October 29, 2007 at 12:45 pm

a CIDP diagnosis, the internist in the ER found ‘neuropathy’ on the internet and that became the diagnosis for the ‘first’ neuro. After of 9 months of progression I went for a second opinion and a third with a whole bunch of tests that gave me the ‘keys’ so to speak to IVIG. It was the nerve conduction studies, extensive blood tests, and spinal fluid analysis that ‘clinched the deal’ so to speak. I will suppose that I missed the GBS diagnosis as no swallowing or breathing issues occurred then or to date. Having met many who have those issues, I am truly glad I missed that part.

As for progression?
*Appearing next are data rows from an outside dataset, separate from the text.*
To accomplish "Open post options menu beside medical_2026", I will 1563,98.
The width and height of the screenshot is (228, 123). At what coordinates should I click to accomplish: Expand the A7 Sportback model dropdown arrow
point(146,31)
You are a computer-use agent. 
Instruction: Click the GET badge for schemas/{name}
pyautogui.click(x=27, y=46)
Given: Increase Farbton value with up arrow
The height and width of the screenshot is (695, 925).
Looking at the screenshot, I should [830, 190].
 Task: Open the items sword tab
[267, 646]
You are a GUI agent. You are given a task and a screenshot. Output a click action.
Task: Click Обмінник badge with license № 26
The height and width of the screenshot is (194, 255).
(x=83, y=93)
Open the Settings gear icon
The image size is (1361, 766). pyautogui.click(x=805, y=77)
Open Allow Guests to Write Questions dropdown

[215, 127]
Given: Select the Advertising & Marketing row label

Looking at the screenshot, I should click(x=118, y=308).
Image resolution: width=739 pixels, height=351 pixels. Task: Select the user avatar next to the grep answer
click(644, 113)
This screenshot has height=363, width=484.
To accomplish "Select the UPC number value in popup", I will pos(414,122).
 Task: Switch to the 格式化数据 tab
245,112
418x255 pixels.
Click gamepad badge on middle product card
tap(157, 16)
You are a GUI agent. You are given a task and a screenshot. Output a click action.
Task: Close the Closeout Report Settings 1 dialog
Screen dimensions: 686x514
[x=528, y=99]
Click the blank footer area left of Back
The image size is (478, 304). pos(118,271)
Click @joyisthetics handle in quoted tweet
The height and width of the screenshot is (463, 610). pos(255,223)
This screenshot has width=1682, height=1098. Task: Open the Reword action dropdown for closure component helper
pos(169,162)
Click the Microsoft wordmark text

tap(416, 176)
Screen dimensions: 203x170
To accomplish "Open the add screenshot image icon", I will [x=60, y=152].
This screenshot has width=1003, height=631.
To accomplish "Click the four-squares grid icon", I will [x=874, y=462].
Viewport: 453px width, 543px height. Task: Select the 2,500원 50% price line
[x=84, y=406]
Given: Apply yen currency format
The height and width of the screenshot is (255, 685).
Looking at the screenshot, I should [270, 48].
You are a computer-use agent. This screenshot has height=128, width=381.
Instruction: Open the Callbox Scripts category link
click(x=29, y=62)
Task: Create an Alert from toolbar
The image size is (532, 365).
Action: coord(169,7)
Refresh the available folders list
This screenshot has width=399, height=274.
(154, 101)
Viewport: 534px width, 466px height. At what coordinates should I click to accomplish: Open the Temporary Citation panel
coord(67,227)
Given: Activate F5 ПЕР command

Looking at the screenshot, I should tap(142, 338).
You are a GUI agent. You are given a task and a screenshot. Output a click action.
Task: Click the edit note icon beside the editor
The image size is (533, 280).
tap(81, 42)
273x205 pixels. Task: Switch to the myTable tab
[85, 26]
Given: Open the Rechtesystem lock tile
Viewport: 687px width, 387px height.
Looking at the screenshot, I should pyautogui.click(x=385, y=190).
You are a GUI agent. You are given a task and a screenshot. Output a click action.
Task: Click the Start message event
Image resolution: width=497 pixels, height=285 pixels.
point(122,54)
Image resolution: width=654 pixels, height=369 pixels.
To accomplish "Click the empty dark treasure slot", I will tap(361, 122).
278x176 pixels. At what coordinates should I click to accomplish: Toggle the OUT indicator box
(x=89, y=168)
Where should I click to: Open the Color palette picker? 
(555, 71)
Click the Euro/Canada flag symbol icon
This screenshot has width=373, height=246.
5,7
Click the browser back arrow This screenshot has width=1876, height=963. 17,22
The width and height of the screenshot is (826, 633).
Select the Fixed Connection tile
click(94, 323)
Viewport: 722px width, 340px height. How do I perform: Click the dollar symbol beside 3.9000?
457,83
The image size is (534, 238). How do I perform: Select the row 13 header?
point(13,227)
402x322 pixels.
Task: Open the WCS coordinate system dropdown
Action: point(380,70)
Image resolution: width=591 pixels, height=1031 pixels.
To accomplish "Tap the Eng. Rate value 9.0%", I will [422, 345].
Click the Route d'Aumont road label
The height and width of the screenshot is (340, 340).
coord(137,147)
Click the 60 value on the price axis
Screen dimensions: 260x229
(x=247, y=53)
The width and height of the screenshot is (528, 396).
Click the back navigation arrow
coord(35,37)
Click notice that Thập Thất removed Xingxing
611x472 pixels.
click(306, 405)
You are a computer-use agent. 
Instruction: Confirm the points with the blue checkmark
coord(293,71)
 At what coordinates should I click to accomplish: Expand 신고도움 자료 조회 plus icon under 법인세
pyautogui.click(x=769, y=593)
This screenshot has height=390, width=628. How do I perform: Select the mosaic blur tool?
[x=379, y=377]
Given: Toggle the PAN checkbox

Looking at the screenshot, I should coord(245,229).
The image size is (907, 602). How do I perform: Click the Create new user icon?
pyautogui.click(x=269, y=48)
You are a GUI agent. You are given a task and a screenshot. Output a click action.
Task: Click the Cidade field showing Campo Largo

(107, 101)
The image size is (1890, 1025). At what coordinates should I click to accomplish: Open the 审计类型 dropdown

Weakness and numbness went from toes and hands to legs and arms in a little over three weeks and ER admission. Progression up to torso in the following six months. IVIG has slowed the progression to a snail’s pace for which I am grateful! I have been on the IVIG 3-1/2 years.
The fastest progression occurred while waiting in the ER. Over an 18 hour period the progression went in the legs from below the ankle bone to the knee joint. The hands/arms from the fingertips to elbow. I am lucky that I found neurologists who are actually famililar with GBS and CIDP. I do not want to ever imagine alternative prosects if I had not been properly diagnosed.

I truly feel that IF I had been diagnosed properly sooner, and either received IVIG or plasmapheresis in a more timely manner that there would be less total and residual damages. Make the best of it all, ask for as much physical therapy as your insurance allows and work hard at it. I hope this helps.